The test job appears to exit with code 137 when it is sigkilled, so I would expect it to be detected. However parallel
is somehow able to see that it was killed (good) but then exits with zero (not good). Maybe the --halt
option causes parallel
to consider itself successful because it's successfully halted all the other processes? Is there a workaround for this behaviour?
$ bash selfkill.sh
Process 1485899 will now terminate itself
Killed
$ echo $?
137
This is on an Ubuntu 20.04 with GNU parallel 20161222 and bash 5.0.17.
Further context in case this is an XY problem and there's a better approach than using GNU parallel. Initially we weren't using GNU parallel. We had a number of background jobs and pipelines running in parallel via extensive use of &
. But we couldn't find a way to detect when jobs had been sigkilled and the parent script would carry on much the same as it does in the example above.
CodePudding user response:
<sigh> I should have tried a more recent version before asking here.
Ubuntu 20.04 is stuck with an old version but I was able to experiment inside a Docker container with docker run --rm -it ubuntu:22.04
where I could install GNU parallel 20210822.

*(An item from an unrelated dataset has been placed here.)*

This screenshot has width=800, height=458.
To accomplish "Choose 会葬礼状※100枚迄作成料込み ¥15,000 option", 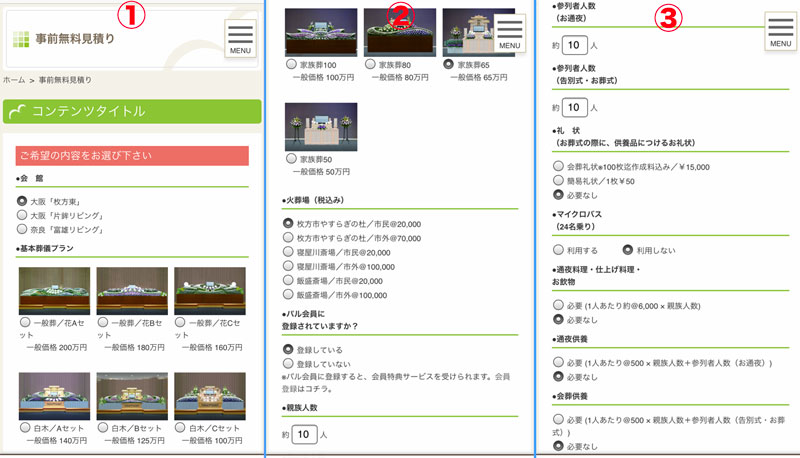I will tap(558, 167).
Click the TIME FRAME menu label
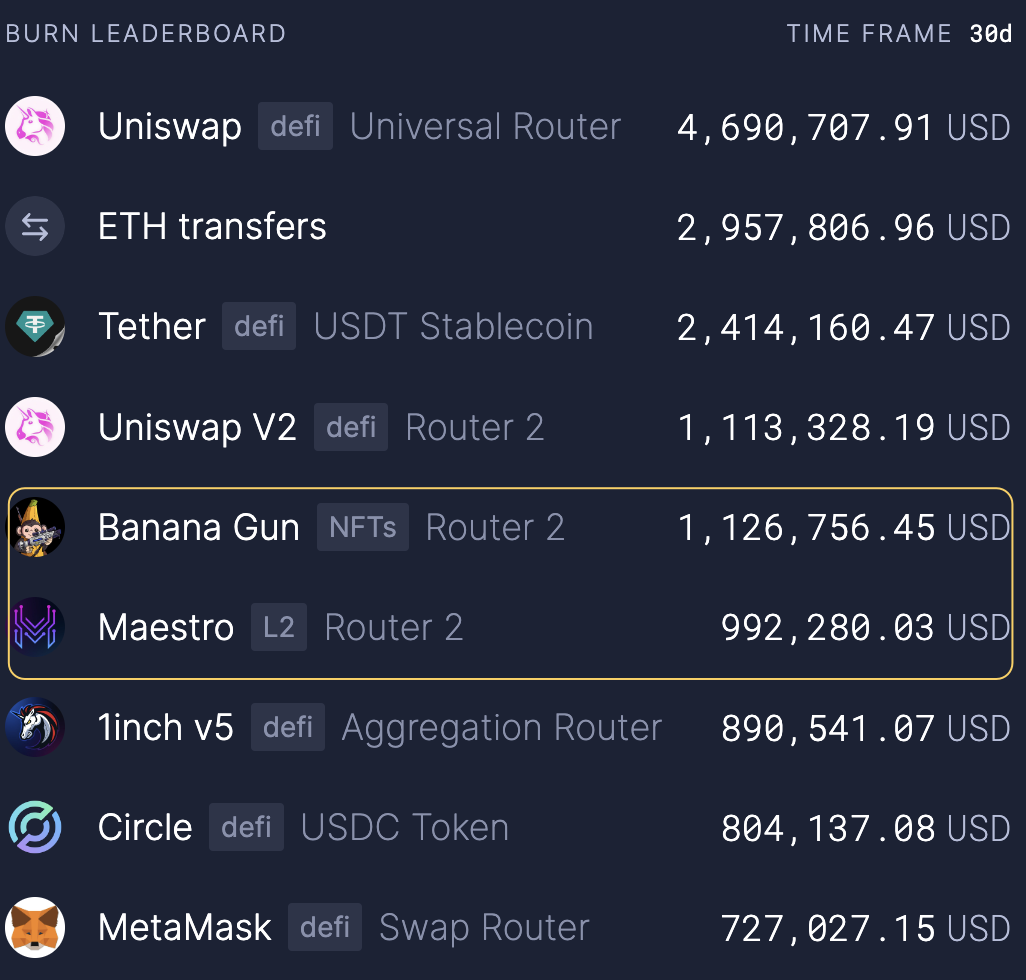This screenshot has height=980, width=1026. (x=869, y=33)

Running exit_one.sh via parallel with default error handling
Process 1179 will now exit with code 1
Exit code is 1
Seq Host Starttime JobRuntime Send Receive Exitval Signal Command
1 : 1665765327.768 0.100 0 39 1 0 bash exit_one.sh 1
Running selfkill.sh via parallel with default error handling
Process 1186 will now terminate itself
Exit code is 1
Seq Host Starttime JobRuntime Send Receive Exitval Signal Command
1 : 1665765328.292 0.092 0 39 0 9 bash selfkill.sh 1
Running exit_one.sh via parallel with abort on error
Process 1193 will now exit with code 1
parallel: This job failed:
bash exit_one.sh 1
Exit code is 1
Seq Host Starttime JobRuntime Send Receive Exitval Signal Command
1 : 1665765328.818 0.111 0 39 1 0 bash exit_one.sh 1
Running selfkill.sh via parallel with abort on error
Process 1200 will now terminate itself
parallel: This job failed:
bash selfkill.sh 1
Exit code is 137
Seq Host Starttime JobRuntime Send Receive Exitval Signal Command
1 : 1665765329.321 0.085 0 39 0 9 bash selfkill.sh 1
The last case which was problematic before now exits with 137 which is great and consistent with what bash sees.